January 30, 2012
On Monday, 30 January 2012 at 19:25:03 UTC, Jesse Phillips wrote:
> On Monday, 30 January 2012 at 18:23:56 UTC, Era Scarecrow wrote:
>> try {
>> } catch (Throwable t) {
>>
>> } catch {Exception e) { //never executed
>>
>> } catch (StreamException st) { //never executed
>>
>> } //and the list can go on forever.
>>
>> See the problem?
>
> No?
>
> Error: catch at test.d(3) hides catch at test.d(4)
>
> The compiler does not reorder the exceptions because it enforces order in the written code. As you say the compiler knows the relationship, the one reading it may not.

So long as it errors from the hiding (as it appears it does) then it's fine, and the previous example shown was wrong.

>>> try {}
>>> catch (Exception e) {} // most throwable objects derive from Exception
>>> catch (SpecialException e) {} // never used, because Exception matches it all
January 31, 2012
On 1/30/12, Era Scarecrow <rtcvb32@yahoo.com> wrote:
> If the compiler reorders the blocks for you

A warning, maybe. But I'm against compilers which try to be too smart and rewrite code to change its semantics. If there's something wrong with my code I want to know about it (warning or error) and fix it, I don't want the compiler rewriting bad code behind-the-scenes. That only encourages writing sloppy code, and I end up having to know implementation details of each compiler to really know what some function body actually does (it could be someone else's code and not just mine).
January 31, 2012
On Tuesday, January 31, 2012 01:05:20 Andrej Mitrovic wrote:
> On 1/30/12, Era Scarecrow <rtcvb32@yahoo.com> wrote:
> > If the compiler reorders the blocks for you
> 
> A warning, maybe. But I'm against compilers which try to be too smart and rewrite code to change its semantics. If there's something wrong with my code I want to know about it (warning or error) and fix it, I don't want the compiler rewriting bad code behind-the-scenes. That only encourages writing sloppy code, and I end up having to know implementation details of each compiler to really know what some function body actually does (it could be someone else's code and not just mine).
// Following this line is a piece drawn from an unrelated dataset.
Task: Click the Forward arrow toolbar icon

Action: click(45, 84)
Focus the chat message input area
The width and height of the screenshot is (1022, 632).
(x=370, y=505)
I see no reason why the compiler should be reordering anything here. That changes the semantics of the code. It's not like it's a great burden on the programmer to just reorder the blocks so that they're in the correct order. Having the compiler give a warning or error would be plenty, and a lot better than letting the programmer continue to screw up their code in ignorance. If they don't understand how the catch blocks work, they're likely to screw up more than just the order.

I do think that having the compiler complain when one catch block hides another makes a lot of sense, but I think that that's as far as it should go. It's the programmer's job to fix their code, not the compiler's.

- Jonathan M Davis
January 31, 2012
Jonathan M Davis:

> I do think that having the compiler complain when one catch block hides another makes a lot of sense, but I think that that's as far as it should go. It's the programmer's job to fix their code, not the compiler's.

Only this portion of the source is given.